* **Text excerpt**
>> START

In today’s divisive political landscape, it is more important than ever to teach kids how to discuss politics in a socially responsible way.
To help students discover and explain their own political perspectives using edtech in the classroom, we’re sharing a few online resources from the article, “How Teachers Are Using Online Games and Other Tech Tools to Bridge the Partisan Divide.”
“Most K-12 students can’t vote, but talking politics in class is more than academic.”
To “restore civic education in our nation’s schools,” former United States Justice Sandra Day O’Connor founded the iCivics website in 2009. The homepage gives users the option to play, work, or teach along a politically themed timeline. Naturally, I opted to play.
There are a few different games available, but I wanted to “Win the White House” on my Atlas 12, so after a couple of clicks—no registration, no downloads necessary—I was paired with my very own campaign manager and ready to run for president. Playing at the high school level (though my political “savvy” might be better suited to the middle school or elementary school grade levels offered) I was able to do a LOT along the virtual campaign trail:
Choose from more than a dozen diverse presidential avatars
Select a political party (Democratic or Republican)
Analyze different issues associated with each political party
Identify arguments that best support the issues
Evaluate campaign slogans
Personalize (and print) a campaign kit
Collect key polling data from primary states
Arrange fundraisers and schedule appearances in key states
Deliver “speeches” and run media campaigns that support your policies
Endorse television ads against competitors
Justify a running mate (I chose “Kevin Lee,” the former teacher from Colorado who’s strong on education policy)
Explore the country to campaign against the opposing party nominee
There’s so much more to play that I couldn’t even finish, so if you want to throw any of your own victory parties in the classroom, you’ll have to give your students the chance to play—and learn—at iCivics. And that’s the best part: This online game gives kids authentic opportunities to form their own opinions, identify the issues that matter most to them, and see the world through their own political lens.
So if you’ve got a set of classroom computers, you’re all set! And if not, well, we know this place that’ll totally sell you some.
“The games were like a safe harbor, where students could learn about the process without being bombarded by partisan rhetoric.”
While this website is not quite as interactive as iCivics, it scores extra points for acknowledging more than just two political parties. Here, students can take an online quiz that qualifies their stances on political issues such as education, science, healthcare, and the environment.
The best part of the quiz is that it gives kids a chance to come up with a wide variety of responses, such as:
“Yes, but only if…” followed by several specific scenarios
“No, but only if…” followed by several specific scenarios
“Add your own stance” (a write-in option—so awesome)
“How important is this to you?” (a scale from “least” to “most”)
After more than 30 of these policy-related questions, students get a chance to weigh in on a trending issue, which as of this writing is “Who is your favorite candidate for the 2020 Presidential election?”
Once the quiz is complete, students are shown a political leader that best matches their responses/political perspectives—with the added opportunity to agree or disagree with the outcome. Not only that, but kids’ll even get personalized charts and graphics that illustrate their commitment to issues, pinpoint their political ideologies (Left Wing, Libertarian, Right Wing, etc.), and score their “ratings” on various political themes.

>> END

* **Data segment**
>> START

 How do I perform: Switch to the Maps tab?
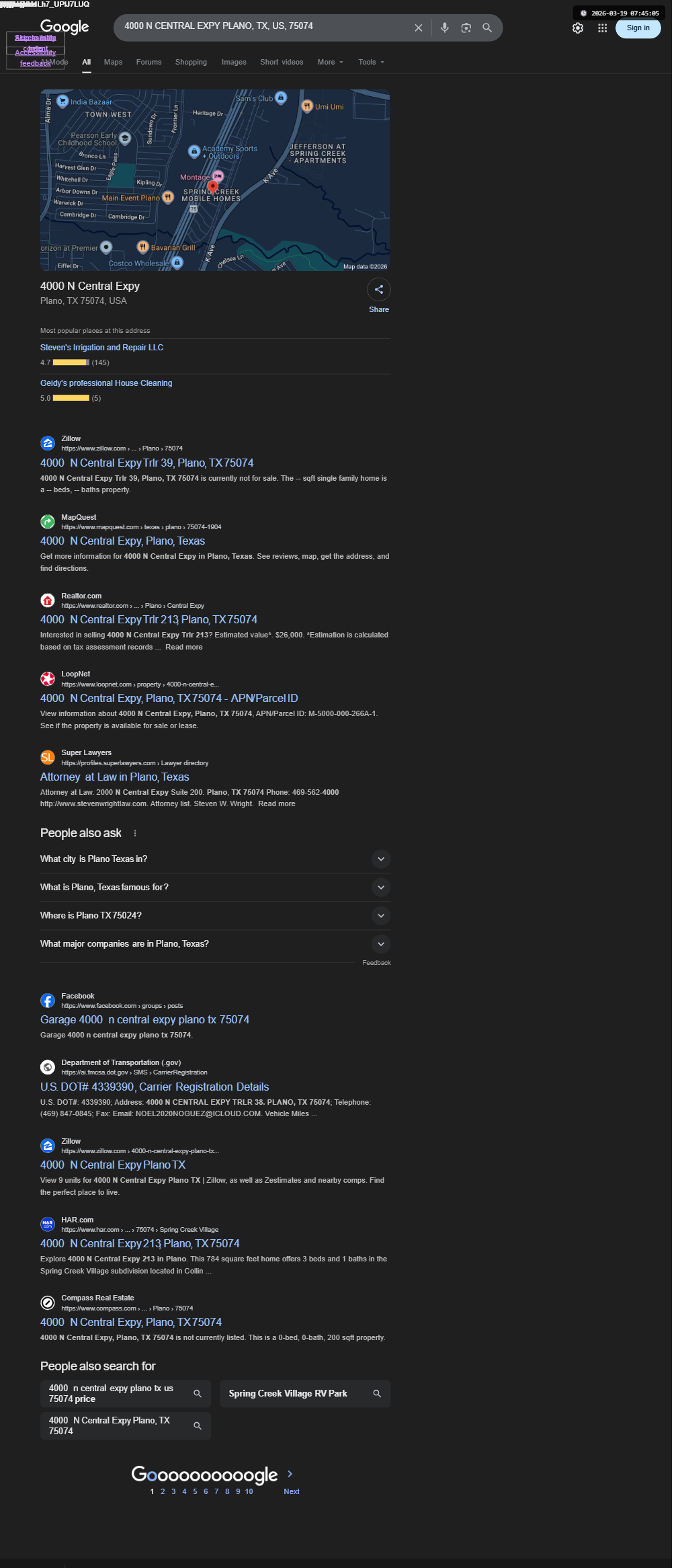click(113, 62)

>> END

* **To do**
a - Revise the part of the civics edtech article that opens with the words containing "There are a" and closes with "(Democratic or Republican)", replacing "campaign manager" with "campaign advisor".
b - Please answer these questions from the civics edtech article.
(i) Who founded the iCivics website, and in what year?
(ii) Which running mate did the writer choose in the game?
(iii) How many policy-related questions do students answer in the quiz before weighing in on a trending issue?
The listing has no connection to the civics edtech article.

* **Solutions below**
a -
There are a few different games available, but I wanted to “Win the White House” on my Atlas 12, so after a couple of clicks—no registration, no downloads necessary—I was paired with my very own campaign advisor and ready to run for president. Playing at the high school level (though my political “savvy” might be better suited to the middle school or elementary school grade levels offered) I was able to do a LOT along the virtual campaign trail:
Choose from more than a dozen diverse presidential avatars
Select a political party (Democratic or Republican)

b -
(i) Former United States Justice Sandra Day O'Connor, in 2009.
(ii) Kevin Lee.
(iii) More than 30.